** Opening EXCERPTED DATA block **

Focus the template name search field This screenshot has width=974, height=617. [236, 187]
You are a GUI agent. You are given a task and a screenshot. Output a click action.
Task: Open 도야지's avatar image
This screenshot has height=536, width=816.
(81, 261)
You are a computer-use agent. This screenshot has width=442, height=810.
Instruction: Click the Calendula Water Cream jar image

** Closing EXCERPTED DATA block **
** Opening EXCERPTED DATA block **

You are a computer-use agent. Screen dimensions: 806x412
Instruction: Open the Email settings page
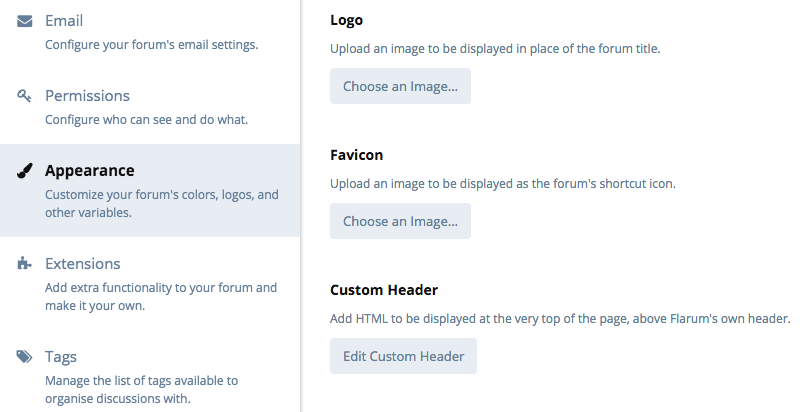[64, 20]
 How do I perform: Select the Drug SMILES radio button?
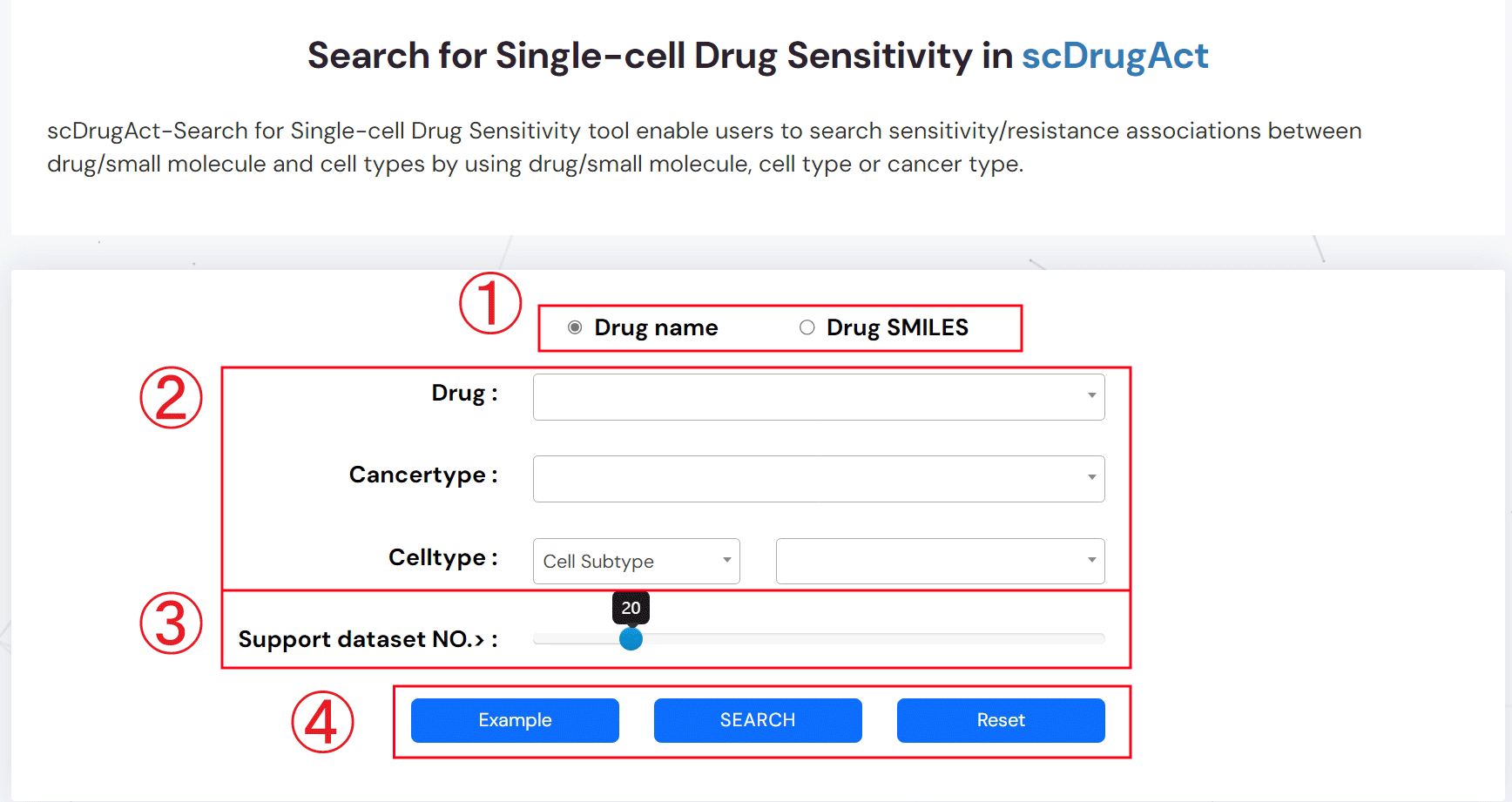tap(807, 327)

** Closing EXCERPTED DATA block **

- WHAT IS NEEDED:
Would you please write out, exactly and with no other lines, the stretch of the listing above from the line containing "Task: Open 도야지's avatar image" through the line containing "Instruction: Click the"?

- EXERCISE OUTPUT:
Task: Open 도야지's avatar image
This screenshot has height=536, width=816.
(81, 261)
You are a computer-use agent. This screenshot has width=442, height=810.
Instruction: Click the Calendula Water Cream jar image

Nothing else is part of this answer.